Akibat Corona, Pabrik Makanan & Minuman Tidak Siap Bayar THR

Usaha Dagang, Dunia – Berdasarkan survey Gapmmi, mengatakan bahwa lebih dari 50 persen pelaku industri makanan dan minuman tidak yakin dapat melakukan pembayaran upah dan THR karyawan secara utuh.

Gabungan Pengusaha Makanan dan Minuman Indonesia (Gapmmi) menyatakan bahwa banyak masalah yang dialami oleh para industri makanan dan minuman yang diakibatkan dari pendemi virus corona (Covid-19). Dari hasil surver yang dilakukan, sebanyak 71,4 persen pelaku industri makanan dan minuman mengalami penurunan yang cukup drastis sekitar 20-40 persen.

Berdasarkan hasil survey Gapmmi juga menunjukkan bahwa lebih dari 50 persen pelaku industri makanan dan minuman tidak siap dalam pembayaran upah dan Tunjangan Hari Raya (THR) karyawan secara utuh.

Dalam hal ini karyawa diberikan skema untuk THR dikarenakan banyak perusahaan makanan dan minuman yang tidak sanggup membayar, ucap Ketua Gapmmi Adhi S Lukman saat melakukan rapat dengar pendapat dengan komisi VI DPR_RI, senin (27 April 2020).

Adhi melanjutkan dengan mengatakan selain masalah operasional, para pelaku industri makanan dan minuman juga dihadapkan dengan masalah lainnya. Masalah tersebut yaitu ketidakselarasan kebijakan antara pemerintah pusat dan daerah. Dalam hal ini pemerintah pusat tetap memberikan izin operasi, sedangkan beberapa pemerintah daerah melakukan penutupan beberapa industri total, Ujar ketua Gapmmi.

Oleh sebab itu, Adhi berharap pemerintah pusat dan daerah dapat memberi stimulasi yang cukup kepada dunia usaha. Pasalnya, stimulasi yang diberikan untuk saat ini belum dirasa mencukupi untuk membantu para pelaku industri makanan dan minuman. Pada dasarnya industri adalah salah satu factor penting untuk menopang hidup masyarakat.

Gapmmi meminta kepada pemerintah untuk memasukkan industri makanan dan minuman ke dalam sektor yang memerlukan harga gas industri yang murah. Hal ini dikarenakan industri makanan dan minuman cukup mengalami kesulitan dan tidak layak memberi kenaikan harga jual dalam keadaan pendemi.
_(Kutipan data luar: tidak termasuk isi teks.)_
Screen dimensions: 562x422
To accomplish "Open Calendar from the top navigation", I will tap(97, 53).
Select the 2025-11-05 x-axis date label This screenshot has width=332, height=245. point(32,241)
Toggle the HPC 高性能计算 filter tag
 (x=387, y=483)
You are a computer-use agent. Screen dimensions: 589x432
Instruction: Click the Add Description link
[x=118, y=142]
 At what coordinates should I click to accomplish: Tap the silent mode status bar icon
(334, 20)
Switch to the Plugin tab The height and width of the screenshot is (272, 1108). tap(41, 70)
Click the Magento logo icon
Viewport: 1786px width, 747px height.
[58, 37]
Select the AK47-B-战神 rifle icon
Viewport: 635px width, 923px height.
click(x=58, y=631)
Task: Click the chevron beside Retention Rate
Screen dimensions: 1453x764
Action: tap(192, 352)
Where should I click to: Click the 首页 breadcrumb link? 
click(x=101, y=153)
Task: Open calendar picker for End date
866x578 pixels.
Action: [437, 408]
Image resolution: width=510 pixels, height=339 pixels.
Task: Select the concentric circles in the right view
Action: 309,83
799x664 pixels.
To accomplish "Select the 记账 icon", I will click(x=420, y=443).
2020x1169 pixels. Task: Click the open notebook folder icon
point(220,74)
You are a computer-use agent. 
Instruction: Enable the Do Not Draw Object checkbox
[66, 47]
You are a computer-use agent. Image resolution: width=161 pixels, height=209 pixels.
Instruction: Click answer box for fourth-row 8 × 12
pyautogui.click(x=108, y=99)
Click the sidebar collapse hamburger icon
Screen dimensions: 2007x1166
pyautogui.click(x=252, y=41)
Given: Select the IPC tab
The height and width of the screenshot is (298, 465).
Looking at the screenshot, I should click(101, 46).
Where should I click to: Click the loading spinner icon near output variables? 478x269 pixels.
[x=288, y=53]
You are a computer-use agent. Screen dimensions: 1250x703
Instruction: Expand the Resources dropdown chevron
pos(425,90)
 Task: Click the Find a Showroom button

Kami berharap pembelian gas dari PGN menggunakan fix rate sebesar Rp 14.000 per dollar AS.

Sebelumnya, Mentri Koordinator Bidang Perekonomian (Menko Perekonomian) Airlangga Hartarto mengingatkan bahwa perusahaan swasta diwajibkan membayar Tunjangan Hari Raya (THR) kepada semua karyawannya.

Presiden Joko Widodo juga membahas terkait kesiapan sektor usaha dalam membayar THR, yang berdasarkan undang-undang diwajibkan dan Kementrian Tenaga Kerja akan mempersiapkan hal-hal terkait dengan THR, ujar Airlangga dalam sebuah telekonferensi pers usai melakukan rapat terbatas.